A «explicação» do Nobel

Ao fim da manhã do dia 8 de Outubro era tornada pública a atribuição do Nobel da Literatura de 1998. E o Secretário permanente da Academia Sueca fazia divulgar um comunicado em que, sucintamente, «explicava» as razões de tal distinção. O texto está longe da prosa de circunstância e, revelando uma rara capacidade de síntese, demonstra uma leitura atenta, aprofundada e inteligente da obras mais significativas do escritor premiado, «o português José Saramago», «prosador oriundo da classe trabalhadora», que «tem visto a sua obra frequentemente traduzida». É essa «leitura» feita pela Academia sueca que aqui propomos:

Manual de Pintura e Caligrafia: um romance, que saiu em 1977, ajuda-nos a entender o que viria a acontecer mais tarde.
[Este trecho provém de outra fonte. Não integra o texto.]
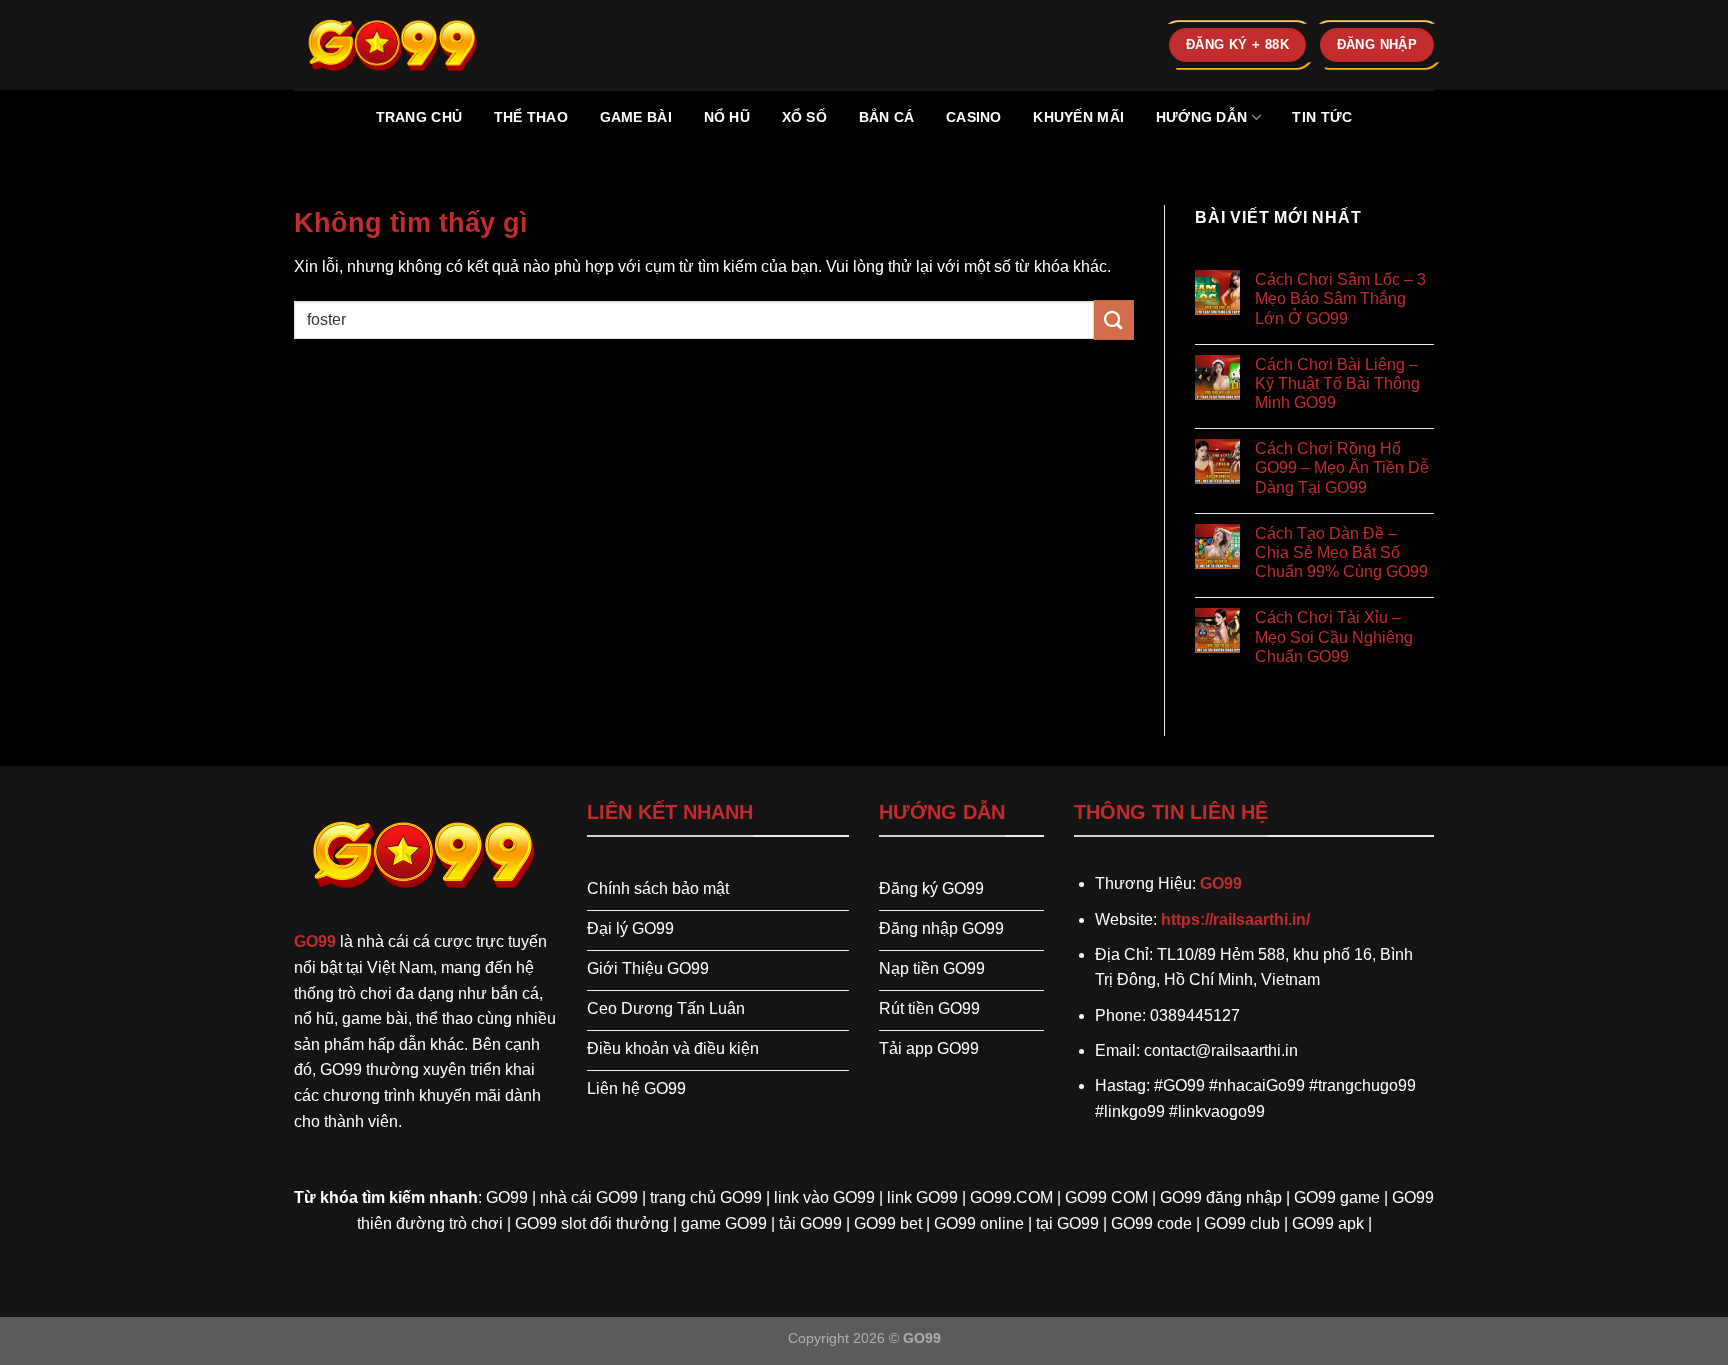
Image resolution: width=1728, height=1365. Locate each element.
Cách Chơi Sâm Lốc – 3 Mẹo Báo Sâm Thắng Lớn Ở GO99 (1340, 298)
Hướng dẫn (1202, 117)
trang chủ (419, 117)
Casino (974, 117)
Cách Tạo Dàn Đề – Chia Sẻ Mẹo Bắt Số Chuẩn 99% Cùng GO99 (1341, 552)
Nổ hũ (727, 117)
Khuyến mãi (1078, 117)
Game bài (636, 117)
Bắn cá (887, 117)
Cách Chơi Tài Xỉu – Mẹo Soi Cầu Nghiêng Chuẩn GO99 (1334, 636)
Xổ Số (804, 117)
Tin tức (1322, 117)
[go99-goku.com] (394, 44)
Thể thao (531, 117)
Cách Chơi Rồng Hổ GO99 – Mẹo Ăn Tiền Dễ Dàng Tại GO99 (1342, 467)
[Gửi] (1114, 319)
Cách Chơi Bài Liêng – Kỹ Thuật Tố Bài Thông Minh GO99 (1337, 383)
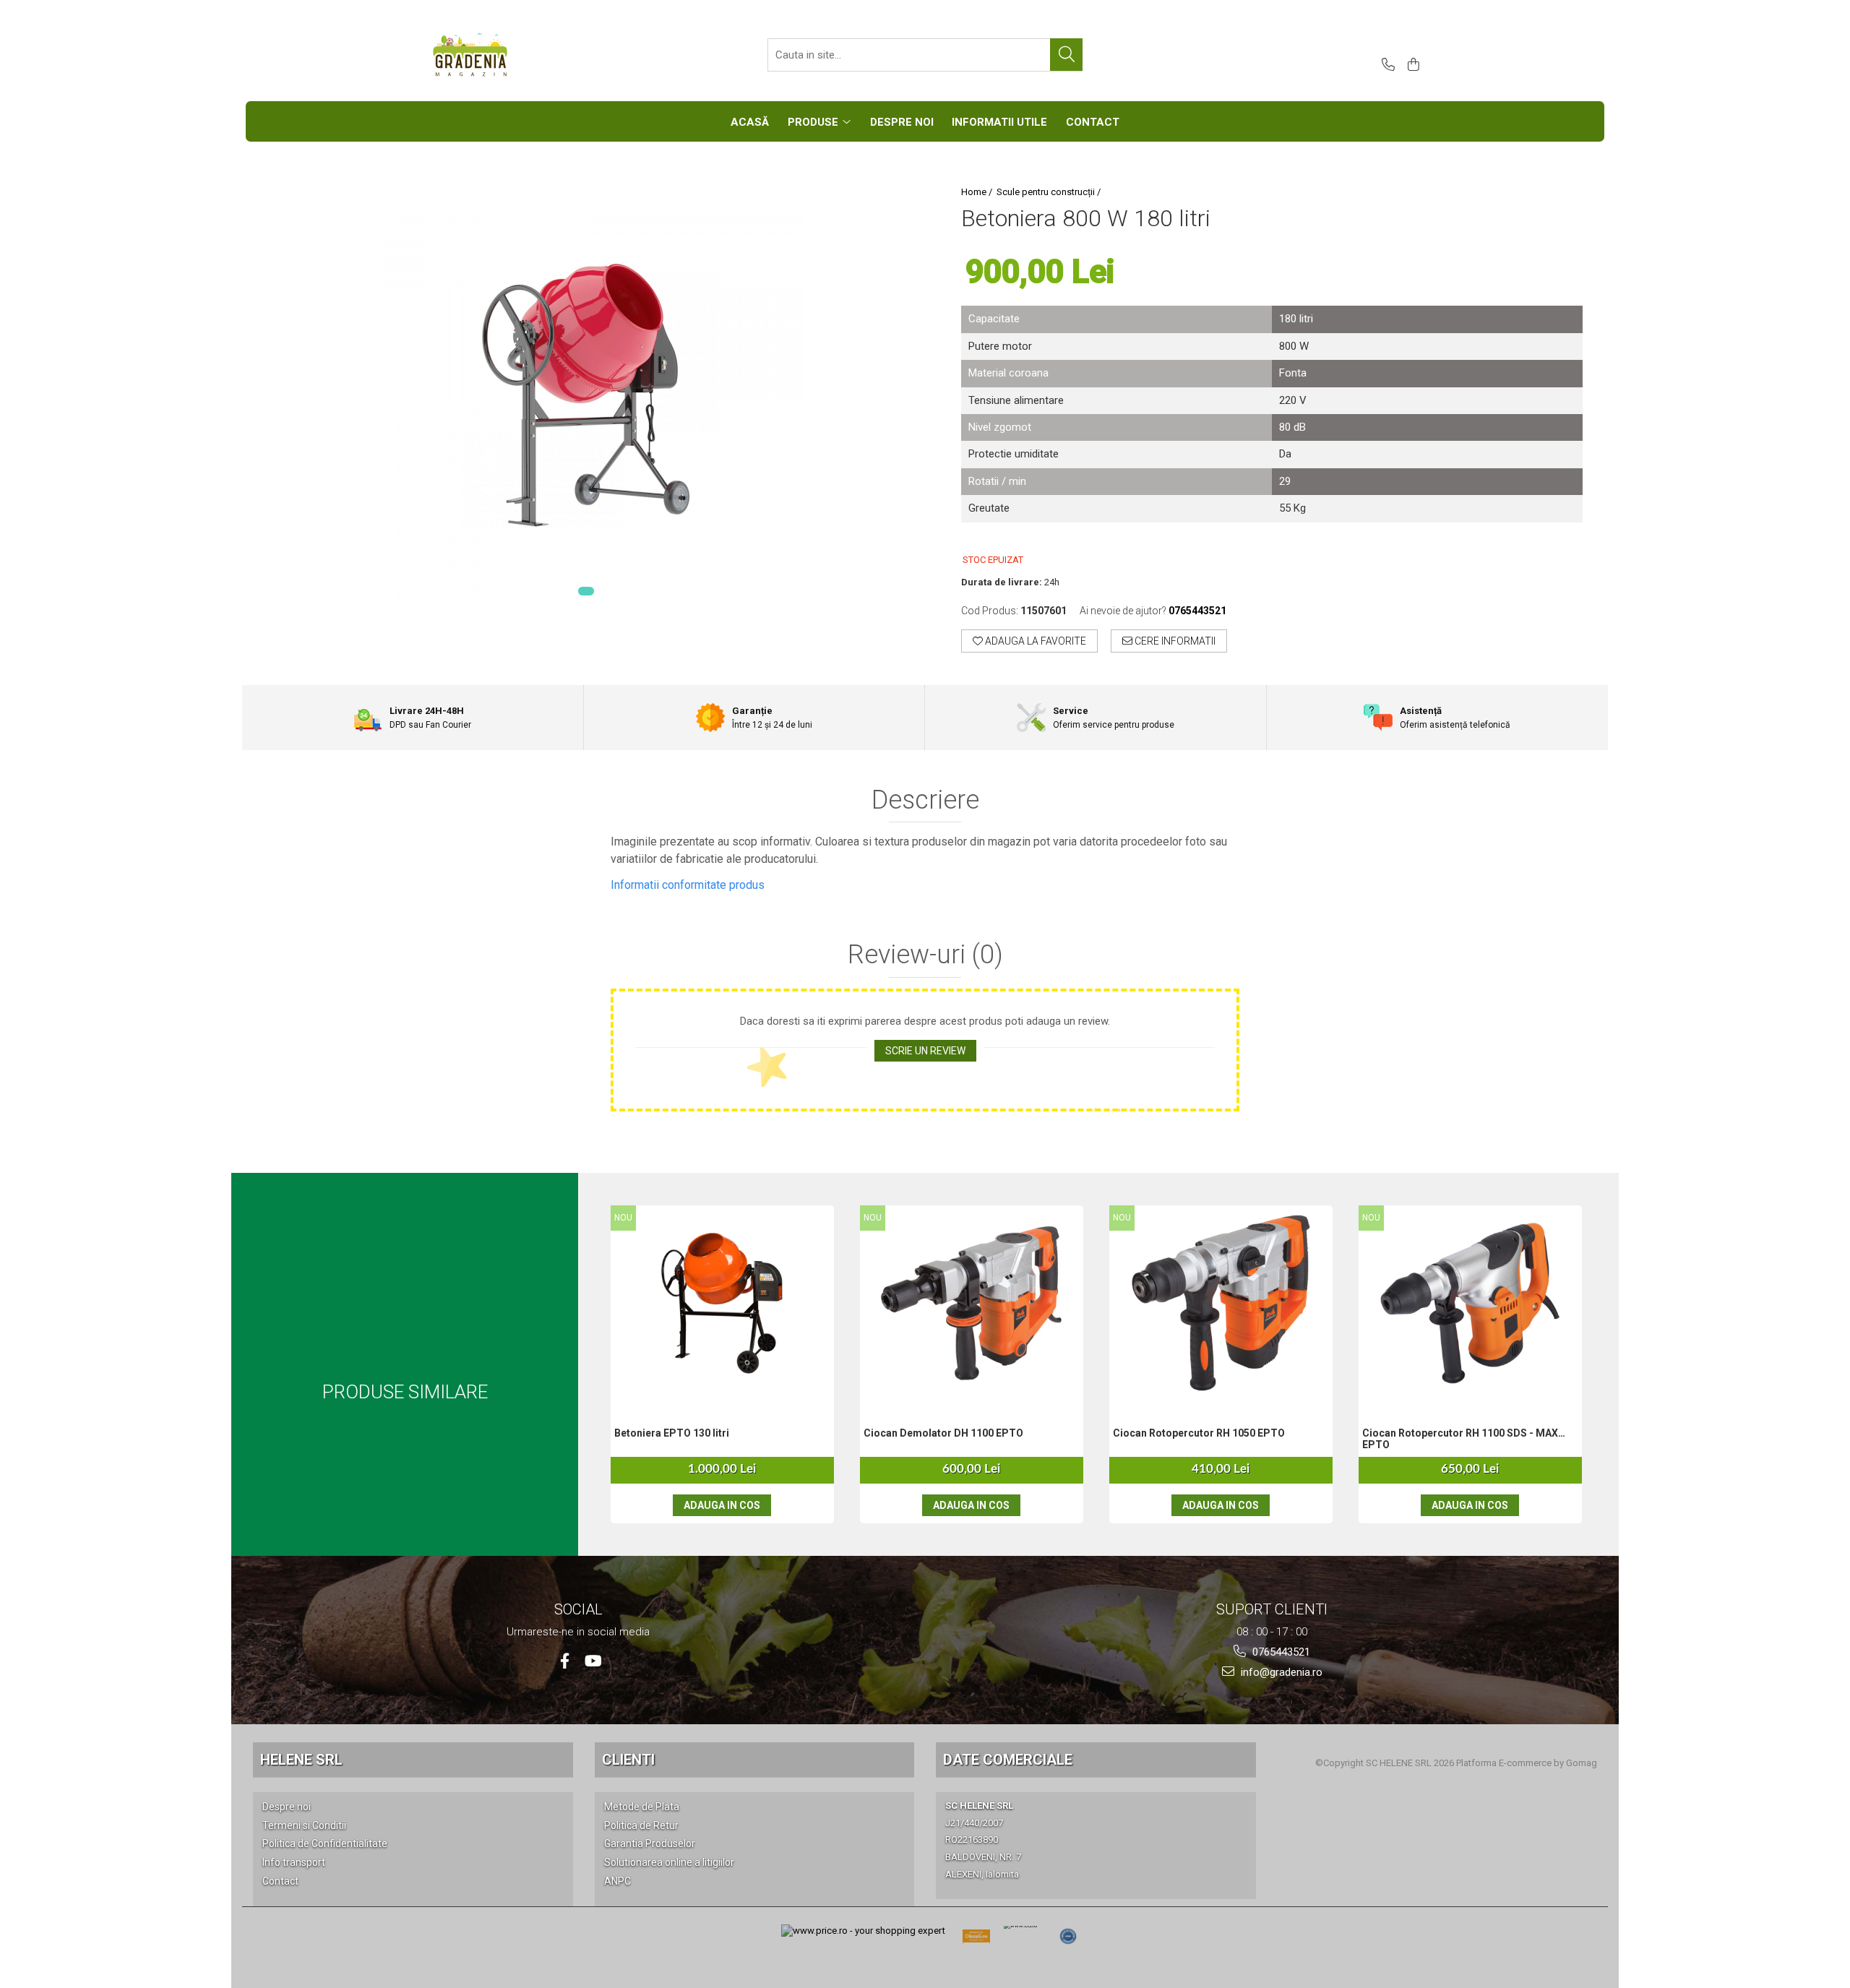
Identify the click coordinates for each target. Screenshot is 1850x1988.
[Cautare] (1066, 54)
No fundo, trata-se do nascimento de um artista, tanto do pintor como do escritor. O livro pode, em grande parte, ser lido como uma autobiografia mas, na sua intensidade, encerra também o tema do amor, assuntos de natureza ética, impressões de viagens e reflexões sobre a relação entre o indivíduo e a sociedade. A libertação alcançada com a queda do regime salazarista tranforma-se numa imagem final portadora de abertura.

Memorial do Convento, de 1982, é o romance que o vai tornar célebre. É um texto multifacetado e plurissignificativo que tem, ao mesmo tempo, uma perspectiva histórica, social e individual. A inteligência e a riqueza de imaginação aqui expressadas caracterizam, de uma maneira geral, a obra saramaguiana. A ópera Blimunda, do compositor italiano Corghi, baseia-se neste romance.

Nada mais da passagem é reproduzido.